Set problem.
Output the lines of data as a JSON list of strings, one string per line, skipping blank lines. Begin at the line containing "Click the Print icon" and stop after the line containing "pos(107,169)".

Provided material.

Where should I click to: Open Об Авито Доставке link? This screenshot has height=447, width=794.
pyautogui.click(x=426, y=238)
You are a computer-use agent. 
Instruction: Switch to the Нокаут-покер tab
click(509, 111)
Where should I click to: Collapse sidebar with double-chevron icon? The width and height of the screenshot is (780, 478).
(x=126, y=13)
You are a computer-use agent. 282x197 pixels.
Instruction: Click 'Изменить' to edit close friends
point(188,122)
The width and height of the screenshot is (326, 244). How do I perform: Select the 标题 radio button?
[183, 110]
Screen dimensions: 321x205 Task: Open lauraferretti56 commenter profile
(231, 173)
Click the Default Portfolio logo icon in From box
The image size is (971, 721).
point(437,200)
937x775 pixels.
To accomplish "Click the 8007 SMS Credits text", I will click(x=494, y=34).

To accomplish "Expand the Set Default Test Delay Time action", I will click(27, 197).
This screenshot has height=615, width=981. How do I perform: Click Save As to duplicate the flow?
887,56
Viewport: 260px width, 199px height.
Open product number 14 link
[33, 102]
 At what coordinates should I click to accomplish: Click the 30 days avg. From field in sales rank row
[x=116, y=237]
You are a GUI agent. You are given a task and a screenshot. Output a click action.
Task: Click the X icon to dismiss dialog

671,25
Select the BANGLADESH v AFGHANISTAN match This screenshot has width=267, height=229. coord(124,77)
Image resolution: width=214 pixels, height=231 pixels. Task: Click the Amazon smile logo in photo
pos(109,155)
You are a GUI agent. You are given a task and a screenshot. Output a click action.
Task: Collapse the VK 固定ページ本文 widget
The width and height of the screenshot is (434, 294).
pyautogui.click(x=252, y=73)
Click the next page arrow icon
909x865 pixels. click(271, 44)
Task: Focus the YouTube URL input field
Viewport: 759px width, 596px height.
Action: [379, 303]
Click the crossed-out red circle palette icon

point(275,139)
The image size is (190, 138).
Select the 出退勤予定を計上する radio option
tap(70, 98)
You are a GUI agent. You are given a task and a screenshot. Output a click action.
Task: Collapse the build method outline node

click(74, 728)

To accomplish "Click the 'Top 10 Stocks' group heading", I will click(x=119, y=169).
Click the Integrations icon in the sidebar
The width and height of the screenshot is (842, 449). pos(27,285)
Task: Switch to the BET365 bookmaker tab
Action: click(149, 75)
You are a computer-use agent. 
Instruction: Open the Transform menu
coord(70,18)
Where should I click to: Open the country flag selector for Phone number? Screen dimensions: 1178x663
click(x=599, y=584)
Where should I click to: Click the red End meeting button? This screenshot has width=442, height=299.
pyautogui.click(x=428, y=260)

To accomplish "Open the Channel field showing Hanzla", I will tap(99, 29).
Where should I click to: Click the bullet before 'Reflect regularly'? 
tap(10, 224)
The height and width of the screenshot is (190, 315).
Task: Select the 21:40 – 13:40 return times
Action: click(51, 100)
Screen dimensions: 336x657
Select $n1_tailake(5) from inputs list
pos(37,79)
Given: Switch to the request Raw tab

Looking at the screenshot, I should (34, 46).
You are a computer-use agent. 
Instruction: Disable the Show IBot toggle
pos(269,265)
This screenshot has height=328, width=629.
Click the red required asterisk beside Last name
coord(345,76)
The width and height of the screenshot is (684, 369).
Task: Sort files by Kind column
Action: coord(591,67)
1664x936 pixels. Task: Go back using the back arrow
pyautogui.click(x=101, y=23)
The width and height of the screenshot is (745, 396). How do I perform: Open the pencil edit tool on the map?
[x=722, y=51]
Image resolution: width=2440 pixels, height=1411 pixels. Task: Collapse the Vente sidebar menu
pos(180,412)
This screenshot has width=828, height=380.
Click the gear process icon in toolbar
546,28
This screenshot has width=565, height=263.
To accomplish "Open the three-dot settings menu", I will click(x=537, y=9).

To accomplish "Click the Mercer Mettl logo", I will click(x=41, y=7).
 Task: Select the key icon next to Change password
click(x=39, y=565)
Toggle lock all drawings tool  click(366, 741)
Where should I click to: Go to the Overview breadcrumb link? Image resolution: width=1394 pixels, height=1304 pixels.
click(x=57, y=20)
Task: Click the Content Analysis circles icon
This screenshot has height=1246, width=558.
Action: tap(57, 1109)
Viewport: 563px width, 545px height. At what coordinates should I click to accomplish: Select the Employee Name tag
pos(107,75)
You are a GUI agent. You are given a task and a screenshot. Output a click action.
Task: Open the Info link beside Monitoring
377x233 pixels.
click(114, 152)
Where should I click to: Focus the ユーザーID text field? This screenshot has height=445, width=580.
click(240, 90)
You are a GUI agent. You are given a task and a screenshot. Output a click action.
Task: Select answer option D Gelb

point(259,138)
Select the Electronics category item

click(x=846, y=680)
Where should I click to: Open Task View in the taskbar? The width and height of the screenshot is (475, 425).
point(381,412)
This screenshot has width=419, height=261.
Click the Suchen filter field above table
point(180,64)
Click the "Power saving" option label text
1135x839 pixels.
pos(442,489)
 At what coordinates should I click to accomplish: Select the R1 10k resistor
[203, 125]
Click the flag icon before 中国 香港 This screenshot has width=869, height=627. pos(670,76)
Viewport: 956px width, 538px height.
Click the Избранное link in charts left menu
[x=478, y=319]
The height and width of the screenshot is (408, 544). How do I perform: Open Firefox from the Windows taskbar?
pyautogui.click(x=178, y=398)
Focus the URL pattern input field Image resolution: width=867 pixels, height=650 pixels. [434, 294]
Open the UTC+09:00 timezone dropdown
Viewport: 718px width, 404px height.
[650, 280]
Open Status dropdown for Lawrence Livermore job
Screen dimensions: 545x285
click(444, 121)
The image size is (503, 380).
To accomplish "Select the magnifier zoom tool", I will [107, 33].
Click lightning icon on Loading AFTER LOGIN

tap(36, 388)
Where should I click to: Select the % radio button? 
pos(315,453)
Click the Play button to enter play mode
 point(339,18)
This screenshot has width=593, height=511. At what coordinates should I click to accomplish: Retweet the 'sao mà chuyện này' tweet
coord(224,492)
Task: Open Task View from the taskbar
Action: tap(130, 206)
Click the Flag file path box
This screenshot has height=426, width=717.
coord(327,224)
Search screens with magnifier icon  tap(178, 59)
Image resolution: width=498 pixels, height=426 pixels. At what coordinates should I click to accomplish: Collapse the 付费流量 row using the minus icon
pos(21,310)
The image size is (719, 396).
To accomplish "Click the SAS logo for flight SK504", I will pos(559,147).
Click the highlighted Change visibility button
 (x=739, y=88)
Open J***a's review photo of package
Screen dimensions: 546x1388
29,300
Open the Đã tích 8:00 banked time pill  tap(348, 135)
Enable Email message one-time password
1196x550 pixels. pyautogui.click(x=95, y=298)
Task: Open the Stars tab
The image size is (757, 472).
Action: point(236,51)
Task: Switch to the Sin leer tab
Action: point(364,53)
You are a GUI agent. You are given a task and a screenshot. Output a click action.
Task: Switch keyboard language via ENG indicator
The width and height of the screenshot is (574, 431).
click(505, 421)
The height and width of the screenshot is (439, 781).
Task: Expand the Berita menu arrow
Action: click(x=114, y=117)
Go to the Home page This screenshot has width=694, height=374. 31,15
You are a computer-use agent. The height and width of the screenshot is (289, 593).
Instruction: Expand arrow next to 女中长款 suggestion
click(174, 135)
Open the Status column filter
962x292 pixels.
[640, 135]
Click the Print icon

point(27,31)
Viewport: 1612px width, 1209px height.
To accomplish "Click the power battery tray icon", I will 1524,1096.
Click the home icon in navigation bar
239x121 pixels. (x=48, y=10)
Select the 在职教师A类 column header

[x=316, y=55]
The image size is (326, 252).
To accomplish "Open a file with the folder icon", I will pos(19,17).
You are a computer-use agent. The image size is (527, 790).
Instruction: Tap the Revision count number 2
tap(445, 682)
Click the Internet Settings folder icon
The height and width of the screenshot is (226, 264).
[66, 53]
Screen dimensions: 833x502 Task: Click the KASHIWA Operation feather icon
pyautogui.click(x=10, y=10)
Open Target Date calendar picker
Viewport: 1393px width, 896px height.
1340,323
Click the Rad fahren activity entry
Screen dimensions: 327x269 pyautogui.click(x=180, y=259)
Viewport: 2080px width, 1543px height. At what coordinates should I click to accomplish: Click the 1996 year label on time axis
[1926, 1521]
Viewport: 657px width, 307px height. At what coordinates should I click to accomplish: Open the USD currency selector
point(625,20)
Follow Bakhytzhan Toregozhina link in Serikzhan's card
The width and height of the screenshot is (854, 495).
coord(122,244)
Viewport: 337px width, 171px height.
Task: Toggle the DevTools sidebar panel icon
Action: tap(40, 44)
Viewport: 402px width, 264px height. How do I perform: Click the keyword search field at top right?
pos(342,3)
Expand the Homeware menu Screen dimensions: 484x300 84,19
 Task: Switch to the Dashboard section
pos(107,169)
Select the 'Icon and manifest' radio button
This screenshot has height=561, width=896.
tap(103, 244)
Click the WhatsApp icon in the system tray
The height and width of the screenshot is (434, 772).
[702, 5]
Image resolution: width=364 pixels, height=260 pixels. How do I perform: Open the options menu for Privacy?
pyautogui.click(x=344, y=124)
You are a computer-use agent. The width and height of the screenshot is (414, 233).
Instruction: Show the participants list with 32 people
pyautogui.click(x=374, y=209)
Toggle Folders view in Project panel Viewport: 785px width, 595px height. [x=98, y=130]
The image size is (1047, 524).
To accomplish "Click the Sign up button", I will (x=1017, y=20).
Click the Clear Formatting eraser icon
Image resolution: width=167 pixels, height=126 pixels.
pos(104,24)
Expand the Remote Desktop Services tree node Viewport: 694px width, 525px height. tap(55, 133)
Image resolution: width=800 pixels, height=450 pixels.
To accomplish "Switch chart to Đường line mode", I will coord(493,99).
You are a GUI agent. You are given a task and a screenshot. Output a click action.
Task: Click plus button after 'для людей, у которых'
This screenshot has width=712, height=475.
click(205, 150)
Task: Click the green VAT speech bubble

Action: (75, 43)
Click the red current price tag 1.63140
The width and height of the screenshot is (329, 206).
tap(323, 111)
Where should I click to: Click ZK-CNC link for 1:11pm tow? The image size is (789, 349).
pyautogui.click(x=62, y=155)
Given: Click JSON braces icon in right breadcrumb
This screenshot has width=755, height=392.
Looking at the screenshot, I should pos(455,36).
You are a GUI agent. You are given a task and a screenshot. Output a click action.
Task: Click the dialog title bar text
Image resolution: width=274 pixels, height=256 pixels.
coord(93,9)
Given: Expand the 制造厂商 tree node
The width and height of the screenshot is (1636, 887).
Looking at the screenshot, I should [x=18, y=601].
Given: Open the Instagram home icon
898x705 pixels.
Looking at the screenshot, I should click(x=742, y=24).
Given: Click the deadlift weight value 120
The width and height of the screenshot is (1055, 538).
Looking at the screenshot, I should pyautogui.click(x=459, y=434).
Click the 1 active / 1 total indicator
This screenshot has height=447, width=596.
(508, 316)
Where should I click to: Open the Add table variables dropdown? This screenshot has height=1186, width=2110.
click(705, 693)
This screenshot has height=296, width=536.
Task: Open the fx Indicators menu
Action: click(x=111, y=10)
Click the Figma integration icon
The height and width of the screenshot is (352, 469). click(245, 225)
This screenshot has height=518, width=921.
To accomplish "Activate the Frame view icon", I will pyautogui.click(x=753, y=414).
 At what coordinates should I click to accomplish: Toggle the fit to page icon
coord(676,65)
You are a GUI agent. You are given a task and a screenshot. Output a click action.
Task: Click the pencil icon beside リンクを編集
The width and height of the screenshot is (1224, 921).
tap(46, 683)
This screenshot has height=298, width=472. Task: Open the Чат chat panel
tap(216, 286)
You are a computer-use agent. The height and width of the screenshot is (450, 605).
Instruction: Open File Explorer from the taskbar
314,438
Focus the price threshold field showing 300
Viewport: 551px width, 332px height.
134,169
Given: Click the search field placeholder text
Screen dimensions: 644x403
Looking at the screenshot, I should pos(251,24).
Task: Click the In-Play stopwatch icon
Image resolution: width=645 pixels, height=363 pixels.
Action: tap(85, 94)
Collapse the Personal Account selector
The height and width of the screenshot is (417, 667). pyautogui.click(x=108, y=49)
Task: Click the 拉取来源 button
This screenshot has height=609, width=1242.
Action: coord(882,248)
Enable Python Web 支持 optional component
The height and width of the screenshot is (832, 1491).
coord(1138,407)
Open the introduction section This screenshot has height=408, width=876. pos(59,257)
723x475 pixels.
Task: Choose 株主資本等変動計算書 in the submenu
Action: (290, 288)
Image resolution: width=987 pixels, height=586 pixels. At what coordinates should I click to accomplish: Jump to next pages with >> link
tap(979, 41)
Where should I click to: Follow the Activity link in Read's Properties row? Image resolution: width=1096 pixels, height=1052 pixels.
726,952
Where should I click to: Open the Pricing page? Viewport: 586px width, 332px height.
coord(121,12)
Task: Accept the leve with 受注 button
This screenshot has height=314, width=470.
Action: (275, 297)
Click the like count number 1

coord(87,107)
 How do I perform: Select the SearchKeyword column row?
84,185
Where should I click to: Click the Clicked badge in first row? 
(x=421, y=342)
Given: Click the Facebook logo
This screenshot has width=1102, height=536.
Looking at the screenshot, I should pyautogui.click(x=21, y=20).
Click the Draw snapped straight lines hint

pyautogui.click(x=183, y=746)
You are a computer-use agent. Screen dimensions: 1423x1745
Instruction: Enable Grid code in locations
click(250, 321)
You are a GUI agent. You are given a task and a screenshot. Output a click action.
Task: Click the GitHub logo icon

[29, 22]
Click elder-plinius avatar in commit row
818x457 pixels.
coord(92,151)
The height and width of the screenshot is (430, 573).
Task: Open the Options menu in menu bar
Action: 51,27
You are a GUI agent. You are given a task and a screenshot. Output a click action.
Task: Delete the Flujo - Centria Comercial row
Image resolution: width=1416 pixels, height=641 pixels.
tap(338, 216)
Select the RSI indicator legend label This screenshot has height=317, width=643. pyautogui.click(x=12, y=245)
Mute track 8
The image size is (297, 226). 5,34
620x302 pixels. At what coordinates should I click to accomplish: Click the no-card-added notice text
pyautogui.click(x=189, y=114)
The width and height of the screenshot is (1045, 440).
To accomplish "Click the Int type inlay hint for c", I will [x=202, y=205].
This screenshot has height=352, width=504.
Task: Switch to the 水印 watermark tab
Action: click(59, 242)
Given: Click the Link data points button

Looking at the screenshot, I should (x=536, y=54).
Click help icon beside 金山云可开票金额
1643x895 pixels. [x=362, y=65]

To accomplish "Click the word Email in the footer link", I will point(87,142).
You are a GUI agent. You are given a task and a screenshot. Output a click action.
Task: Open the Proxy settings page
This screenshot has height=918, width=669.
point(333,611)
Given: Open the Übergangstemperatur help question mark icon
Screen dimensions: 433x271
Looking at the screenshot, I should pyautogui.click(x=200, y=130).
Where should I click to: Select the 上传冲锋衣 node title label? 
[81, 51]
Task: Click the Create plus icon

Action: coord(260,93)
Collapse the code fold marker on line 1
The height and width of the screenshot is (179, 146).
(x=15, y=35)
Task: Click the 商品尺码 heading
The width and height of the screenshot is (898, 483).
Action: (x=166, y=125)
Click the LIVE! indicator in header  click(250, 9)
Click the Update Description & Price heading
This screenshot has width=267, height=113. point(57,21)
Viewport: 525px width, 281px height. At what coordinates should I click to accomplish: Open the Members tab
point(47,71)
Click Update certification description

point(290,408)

Written solution.
[
  "Click the Print icon",
  "point(27,31)",
  "Viewport: 1612px width, 1209px height.",
  "To accomplish \"Click the power battery tray icon\", I will 1524,1096.",
  "Click the home icon in navigation bar",
  "239x121 pixels. (x=48, y=10)",
  "Select the 在职教师A类 column header",
  "[x=316, y=55]",
  "The image size is (326, 252).",
  "To accomplish \"Open a file with the folder icon\", I will pos(19,17).",
  "You are a computer-use agent. The image size is (527, 790).",
  "Instruction: Tap the Revision count number 2",
  "tap(445, 682)",
  "Click the Internet Settings folder icon",
  "The height and width of the screenshot is (226, 264).",
  "[66, 53]",
  "Screen dimensions: 833x502 Task: Click the KASHIWA Operation feather icon",
  "pyautogui.click(x=10, y=10)",
  "Open Target Date calendar picker",
  "Viewport: 1393px width, 896px height.",
  "1340,323",
  "Click the Rad fahren activity entry",
  "Screen dimensions: 327x269 pyautogui.click(x=180, y=259)",
  "Viewport: 2080px width, 1543px height. At what coordinates should I click to accomplish: Click the 1996 year label on time axis",
  "[1926, 1521]",
  "Viewport: 657px width, 307px height. At what coordinates should I click to accomplish: Open the USD currency selector",
  "point(625,20)",
  "Follow Bakhytzhan Toregozhina link in Serikzhan's card",
  "The width and height of the screenshot is (854, 495).",
  "coord(122,244)",
  "Viewport: 337px width, 171px height.",
  "Task: Toggle the DevTools sidebar panel icon",
  "Action: tap(40, 44)",
  "Viewport: 402px width, 264px height. How do I perform: Click the keyword search field at top right?",
  "pos(342,3)",
  "Expand the Homeware menu Screen dimensions: 484x300 84,19",
  " Task: Switch to the Dashboard section",
  "pos(107,169)"
]